Formation et emplois
15:43 26 janvier 2016 | mise à jour le: 14 juin 2021 à 14:52 Temps de lecture: 4 minutes

Conjuguer études et créativité

Conjuguer études et créativité
Photo: MétroUniversity students working together on project

Las d’étudier de la même façon, installé au même bureau, face au même mur blanc? Voici quelques idées pour étudier de façon plus créative, question d’entretenir sa motivation pendant toute la session.

Repenser son environnement de travail
Il n’est pas nécessaire ici de faire une transformation extrême de sa pièce d’étude. «Il y a toujours possibilité de faire un petit quelque chose pour se donner les meilleures conditions d’études possibles», fait valoir Josée Sabourin, psychologue en soutien à l’apprentissage au Centre étudiant de soutien à la réussite (CÉSAR) de l’Université de Montréal. Aller dans un café, à la bibliothèque, dans un parc, écouter de la musique en étudiant… Parfois, de petits changements aussi simples que de changer l’éclairage de sa table d’étude font une différence.

Étudier en groupe
Laurence Audy, jeune actuaire qui a réussi ses dix examens pour devenir fellow depuis peu, a consacré plusieurs centaines d’heures à ses études au cours des dernières années. Pour elle et son conjoint (actuaire lui aussi), étudier à deux ou en groupe a fait toute la différence. «En préparant le souper ou en marchant vers le travail, on passait à travers un sujet d’étude, se souvient-elle. Quand le sujet était plus compliqué, on s’assoyait pour se concentrer davantage. Ça nous permettait d’assimiler la matière, de nous expliquer mutuellement les sujets plus compliqués et de nous poser des questions.» Josée Sabourin ajoute que de participer à un groupe d’étude peut aussi permettre de découvrir de nouvelles méthodes.

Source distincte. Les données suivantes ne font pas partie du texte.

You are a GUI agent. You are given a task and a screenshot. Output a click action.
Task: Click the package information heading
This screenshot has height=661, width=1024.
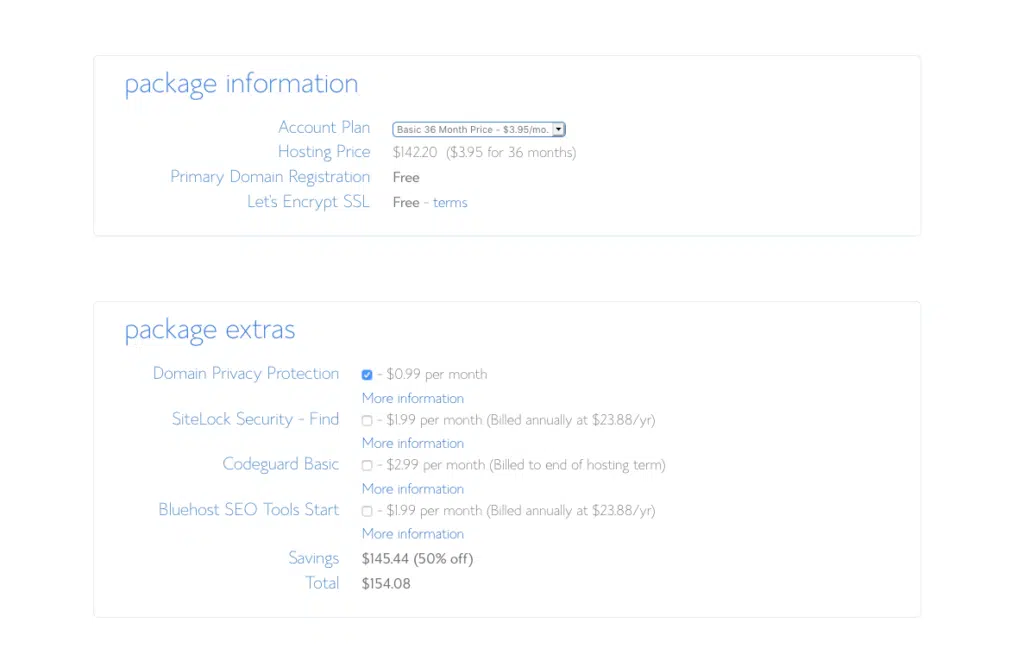point(241,84)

Utiliser des outils visuels
«Relire des notes de cours qu’on ne s’est pas réappropriées n’est pas souvent la meilleure méthode d’étude», fait valoir Josée Sabourin. En revanche, utiliser des outils visuels serait quasi universellement efficace. «On peut alors organiser l’information principale dans un tableau, faire des dessins, écrire les principaux éléments de la matière sur de petits cartons qu’on colle dans le corridor…», suggère la psychologue en soutien à l’apprentissage. Il existe même des logiciels gratuits sur l’internet, comme Cmap Tools, avec lesquels on peut créer des cartes conceptuelles et des schémas de synthèse. Idéal pour ceux qui aiment tout ce qui est un peu techno.

Diversifier les méthodes
Pour rendre ses périodes d’études moins répétitives, Laurence Audy aimait alterner entre différentes méthodes. «J’étudiais parfois avec mon manuel, parfois en discutant, d’autres fois avec de petites cartes de questions et de réponses, ou encore en écoutant des vidéos de séminaires sur la matière», relate-t-elle.

Étudier en bougeant
Difficile de rester en place pour étudier? «Les étudiants qui sont plus kinesthésiques peuvent étudier très efficacement sur un tapis roulant», affirme Mme Sabourin. Ou pourquoi ne pas s’enregistrer récitant les éléments centraux de la matière sur son iPod, puis l’écouter en joggant?

Faire des pauses créatives
«Une pause qui n’est pas reposante ou rafraîchissante ne sera ni satisfaisante ni efficace», fait aussi valoir Mme Sabourin. Elle suggère de s’éloigner de l’ordinateur le plus possible, d’aller se promener, de faire un peu d’exercice physique, de faire une sieste de 20 minutes, de préparer le souper… «Ça vaut la peine de se demander ce qui nous fait le plus de bien, car les pauses sont nécessaires pour mieux étudier ensuite», ajoute finalement la psychologue.

À quoi ça sert d’être créatif?
Pour quelle raison devrait-on essayer d’être créatif dans ses méthodes d’étude? «C’est très rare qu’on aborde ce sujet de cette façon, mais ça peut être un outil clé pour l’étudiant, affirme Josée Sabourin, psychologue en soutien à l’apprentissage au CÉSAR de l’Université de Montréal. Étudier de façons différentes et originales n’est pas magique, mais ça peut permettre de prévenir la diminution de la motivation.» L’objectif est de trouver des méthodes adaptées à chaque personnalité, forces et préférences. «Quelqu’un qui aime beaucoup parler pourrait, par exemple, privilégier une approche d’étude verbale en s’enregistrant ou en se préparant de mini exposés oraux au lieu de s’astreindre à étudier de façon conventionnelle», illustre-t-elle.